[Begin PASSAGE PROVIDED]

## Bye bye chunking?

(85 Posts)Wow if I hadn't read about this in the Times education supplement, I wouldn't have believed it but it seems that chunking is being abandoned - officially - link here: www.tes.co.uk/article.aspx?storycode=6316142

Although I will concede that understanding division is multiple subtractions was good - I also know that many children were told they couldn't divide by old fashioned methods (long division - I guess now called short division) - and my children were certainly told their work was wrong.

Was the problem here that a method was adopted which parents were excluded from and which did not allow tried and true old fashioned methods to occur alongside them as well?

I love a bit of chunking - taught it this week to my more able Year 3s. And for the record the 7 in 72 is 70 not 7 and there lies the problem with maths. Children need to understand the value of numbers and the concepts of calculation not follow procedures.

My pet hate is saying multiplying by 10 is 'sticking' a 0 on the end!! Arghhhhhh!!!

Lougle, I don't need to make up these examples, they are all around us. Once you open your eyes to them, you see them everywhere. For example, this morning on the Today programme they announced the discovery of a rodent creature millions of years old and they said that it weighed 'half a pound'. The point here is that the scientists who did the work would have done the calculations in metric and some joker at the BBC has converted this to an imperial unit. Why can't they leave it in metric so that our children can relate it to something they understand and have learnt at school, thus reinforcing their learning, instead of confusing them by using units they don't understand?

In fact, one of the worst offenders in this respect is the BBC. They mix and match units all the time. Children need to see a proper system of units being used in the correct manner if they are to learn about maths and science.

Now I don't claim to be an expert in anything. I don't actually believe in the concept of an 'expert' because no matter how good you are, there is always an awful lot more to learn. But I do have a certain amount of experience in this field. I have taught mathematics to thousands of children in several age groups over thirty years and I can assure you that many, many of them are completely confused by measurement because of this imperial/metric business. Not only that, adults are confused too. My accountant and his brother run their own business and as they are fully qualified chartered accountants, they are pretty intelligent guys. They both say, however, that they are confused my the measurement systems in this country! It's not just the kids that are having problems.

Again, Lougle, you are putting words into my mouth. I have never said that children should never learn the 12 and 14 times tables. What I say on this subject is that all children should learn the tables up to 10 x 10 and if they are able, it is good for them to learn the square numbers up to 20 x 20 because of Pythagoras' Theorem. If they really want to go on and learn their 12 and 14 times tables (or any other for that matter) that's fine by me. Well done them!

[End PASSAGE PROVIDED]

#### WRITTEN TASK 1:
Set out the records as a numbered list, from the line containing "Turn on the [_user_email] toggle" up to and including the line containing "[x=825, y=210]". Leave out blank lines.
The chunking thread and the records are unrelated material.

[Begin MATERIAL TO PROCESS]

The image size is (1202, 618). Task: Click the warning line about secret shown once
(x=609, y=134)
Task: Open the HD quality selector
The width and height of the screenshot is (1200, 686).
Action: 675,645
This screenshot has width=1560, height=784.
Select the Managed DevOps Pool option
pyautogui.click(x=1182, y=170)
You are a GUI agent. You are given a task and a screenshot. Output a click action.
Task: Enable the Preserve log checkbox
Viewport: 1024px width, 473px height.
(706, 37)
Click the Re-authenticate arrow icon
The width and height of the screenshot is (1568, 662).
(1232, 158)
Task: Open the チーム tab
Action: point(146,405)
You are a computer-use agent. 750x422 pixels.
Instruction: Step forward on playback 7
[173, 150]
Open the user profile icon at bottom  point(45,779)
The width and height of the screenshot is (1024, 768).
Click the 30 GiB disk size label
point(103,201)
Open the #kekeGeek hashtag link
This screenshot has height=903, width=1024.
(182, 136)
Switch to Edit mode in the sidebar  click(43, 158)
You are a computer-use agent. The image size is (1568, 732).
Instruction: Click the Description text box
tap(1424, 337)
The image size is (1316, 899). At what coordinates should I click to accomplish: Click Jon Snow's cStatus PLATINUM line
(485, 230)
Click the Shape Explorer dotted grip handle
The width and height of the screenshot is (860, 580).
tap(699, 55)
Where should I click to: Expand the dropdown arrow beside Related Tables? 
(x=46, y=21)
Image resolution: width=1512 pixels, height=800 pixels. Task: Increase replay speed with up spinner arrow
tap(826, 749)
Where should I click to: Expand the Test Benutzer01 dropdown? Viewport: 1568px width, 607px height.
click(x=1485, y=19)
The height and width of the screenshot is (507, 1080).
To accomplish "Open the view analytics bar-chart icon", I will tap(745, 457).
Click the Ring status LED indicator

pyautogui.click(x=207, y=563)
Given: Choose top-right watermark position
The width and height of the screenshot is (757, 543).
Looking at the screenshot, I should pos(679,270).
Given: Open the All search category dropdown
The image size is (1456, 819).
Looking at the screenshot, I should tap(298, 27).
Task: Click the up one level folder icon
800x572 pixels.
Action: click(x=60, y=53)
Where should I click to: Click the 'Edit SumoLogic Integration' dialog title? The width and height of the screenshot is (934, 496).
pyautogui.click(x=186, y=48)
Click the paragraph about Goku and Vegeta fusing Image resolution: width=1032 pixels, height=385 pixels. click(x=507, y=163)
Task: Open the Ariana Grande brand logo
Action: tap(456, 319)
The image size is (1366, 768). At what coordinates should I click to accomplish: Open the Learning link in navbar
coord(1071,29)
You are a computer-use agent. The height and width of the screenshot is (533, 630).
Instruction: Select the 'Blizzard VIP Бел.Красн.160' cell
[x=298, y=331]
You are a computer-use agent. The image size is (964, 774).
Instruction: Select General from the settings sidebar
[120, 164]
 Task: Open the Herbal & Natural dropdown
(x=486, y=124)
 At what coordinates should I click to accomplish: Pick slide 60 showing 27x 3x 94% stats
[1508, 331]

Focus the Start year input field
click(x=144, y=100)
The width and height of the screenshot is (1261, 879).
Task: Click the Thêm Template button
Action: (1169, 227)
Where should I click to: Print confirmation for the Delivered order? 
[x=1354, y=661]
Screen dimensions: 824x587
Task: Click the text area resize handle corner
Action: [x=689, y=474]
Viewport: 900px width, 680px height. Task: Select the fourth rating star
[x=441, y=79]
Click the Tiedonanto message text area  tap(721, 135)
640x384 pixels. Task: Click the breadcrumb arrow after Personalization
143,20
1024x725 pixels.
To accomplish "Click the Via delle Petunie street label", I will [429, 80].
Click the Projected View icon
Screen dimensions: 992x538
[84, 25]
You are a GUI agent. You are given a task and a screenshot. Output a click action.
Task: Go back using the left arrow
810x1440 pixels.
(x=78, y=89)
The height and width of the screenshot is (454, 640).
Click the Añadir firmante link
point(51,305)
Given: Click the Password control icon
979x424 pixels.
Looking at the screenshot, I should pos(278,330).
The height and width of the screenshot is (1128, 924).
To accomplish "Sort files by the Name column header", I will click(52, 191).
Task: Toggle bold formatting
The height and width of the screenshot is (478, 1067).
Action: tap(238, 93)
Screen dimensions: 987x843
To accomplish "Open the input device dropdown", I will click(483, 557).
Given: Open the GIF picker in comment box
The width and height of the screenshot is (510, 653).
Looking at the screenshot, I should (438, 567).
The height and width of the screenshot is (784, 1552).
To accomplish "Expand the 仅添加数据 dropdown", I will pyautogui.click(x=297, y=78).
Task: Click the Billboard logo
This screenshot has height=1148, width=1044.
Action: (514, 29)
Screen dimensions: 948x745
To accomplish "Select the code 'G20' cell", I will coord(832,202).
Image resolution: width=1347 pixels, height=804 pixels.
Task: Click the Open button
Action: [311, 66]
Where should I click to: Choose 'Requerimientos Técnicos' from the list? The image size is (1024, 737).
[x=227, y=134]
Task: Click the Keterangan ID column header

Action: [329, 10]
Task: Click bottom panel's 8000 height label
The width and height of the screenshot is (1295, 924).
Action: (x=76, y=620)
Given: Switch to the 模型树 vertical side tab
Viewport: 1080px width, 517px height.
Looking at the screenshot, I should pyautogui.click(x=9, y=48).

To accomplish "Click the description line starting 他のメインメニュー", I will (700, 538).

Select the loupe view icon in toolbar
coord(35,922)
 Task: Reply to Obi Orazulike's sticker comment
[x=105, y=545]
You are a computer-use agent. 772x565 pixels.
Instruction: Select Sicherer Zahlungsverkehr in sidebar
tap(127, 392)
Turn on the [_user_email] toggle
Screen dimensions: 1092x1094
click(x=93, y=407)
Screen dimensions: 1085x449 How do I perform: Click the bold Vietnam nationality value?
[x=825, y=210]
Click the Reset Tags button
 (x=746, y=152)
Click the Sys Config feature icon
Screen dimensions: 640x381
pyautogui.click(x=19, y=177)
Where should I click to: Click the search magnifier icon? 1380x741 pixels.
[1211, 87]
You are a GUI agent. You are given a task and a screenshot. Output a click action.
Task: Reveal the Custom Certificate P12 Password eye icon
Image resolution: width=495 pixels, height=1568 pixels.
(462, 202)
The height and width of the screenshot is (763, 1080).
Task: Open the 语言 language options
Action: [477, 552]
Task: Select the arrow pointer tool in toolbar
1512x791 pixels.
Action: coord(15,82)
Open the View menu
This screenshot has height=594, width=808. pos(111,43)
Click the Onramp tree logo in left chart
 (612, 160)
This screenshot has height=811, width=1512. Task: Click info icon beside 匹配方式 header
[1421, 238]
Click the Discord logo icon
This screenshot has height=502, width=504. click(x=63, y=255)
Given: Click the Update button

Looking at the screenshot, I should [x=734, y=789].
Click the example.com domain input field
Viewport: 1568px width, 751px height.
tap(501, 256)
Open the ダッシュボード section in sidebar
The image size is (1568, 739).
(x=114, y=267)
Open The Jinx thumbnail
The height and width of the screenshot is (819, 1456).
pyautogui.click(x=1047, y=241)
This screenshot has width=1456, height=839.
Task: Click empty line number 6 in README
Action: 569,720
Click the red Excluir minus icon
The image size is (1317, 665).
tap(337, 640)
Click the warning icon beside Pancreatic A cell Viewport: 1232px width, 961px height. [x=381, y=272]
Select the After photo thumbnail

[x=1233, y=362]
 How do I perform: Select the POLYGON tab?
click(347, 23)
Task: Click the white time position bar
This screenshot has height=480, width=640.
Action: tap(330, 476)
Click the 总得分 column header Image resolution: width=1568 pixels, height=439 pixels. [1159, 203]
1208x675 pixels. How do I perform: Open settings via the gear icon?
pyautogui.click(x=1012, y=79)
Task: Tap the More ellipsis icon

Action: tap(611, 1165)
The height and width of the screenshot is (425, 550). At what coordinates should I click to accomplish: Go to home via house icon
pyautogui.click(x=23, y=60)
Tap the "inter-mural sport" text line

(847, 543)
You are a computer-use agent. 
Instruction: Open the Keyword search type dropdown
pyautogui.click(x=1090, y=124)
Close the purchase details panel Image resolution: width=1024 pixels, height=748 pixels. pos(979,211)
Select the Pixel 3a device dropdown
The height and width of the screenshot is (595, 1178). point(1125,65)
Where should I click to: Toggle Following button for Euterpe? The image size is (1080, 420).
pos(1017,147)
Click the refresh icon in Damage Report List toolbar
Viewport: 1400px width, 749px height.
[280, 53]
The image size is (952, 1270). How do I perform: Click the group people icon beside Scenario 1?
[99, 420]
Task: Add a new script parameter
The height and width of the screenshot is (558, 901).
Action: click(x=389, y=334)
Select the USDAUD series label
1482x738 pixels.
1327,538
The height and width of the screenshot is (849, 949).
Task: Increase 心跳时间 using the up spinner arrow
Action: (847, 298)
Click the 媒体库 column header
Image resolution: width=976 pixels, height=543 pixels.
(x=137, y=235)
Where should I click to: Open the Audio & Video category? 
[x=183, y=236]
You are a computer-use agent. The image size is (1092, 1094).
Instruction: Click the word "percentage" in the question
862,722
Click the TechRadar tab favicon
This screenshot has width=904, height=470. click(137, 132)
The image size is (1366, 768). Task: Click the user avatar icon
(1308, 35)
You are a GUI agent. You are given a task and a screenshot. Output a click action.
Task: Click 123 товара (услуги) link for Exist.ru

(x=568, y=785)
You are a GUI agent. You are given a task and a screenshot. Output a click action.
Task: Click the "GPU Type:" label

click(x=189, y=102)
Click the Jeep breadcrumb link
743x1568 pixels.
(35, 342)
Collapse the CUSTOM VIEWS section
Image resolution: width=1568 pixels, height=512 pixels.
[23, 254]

[End MATERIAL TO PROCESS]

#### WRITTEN TASK 2:
Say whether each statement agrees with the chunking thread, answering yes or no and quoting the deciding words. (a) The poster read about chunking being abandoned in the Times education supplement. (b) One poster taught chunking this week to more able Year 5s. (c) One poster says all children should learn the tables up to 12 x 12.

#### FULL ANSWER 1:
1. Turn on the [_user_email] toggle
2. Screen dimensions: 1092x1094
3. click(x=93, y=407)
4. Screen dimensions: 1085x449 How do I perform: Click the bold Vietnam nationality value?
5. [x=825, y=210]

#### FULL ANSWER 2:
(a) Yes: "if I hadn't read about this in the Times education supplement, I wouldn't have believed it"
(b) No: "taught it this week to my more able Year 3s"
(c) No: "all children should learn the tables up to 10 x 10"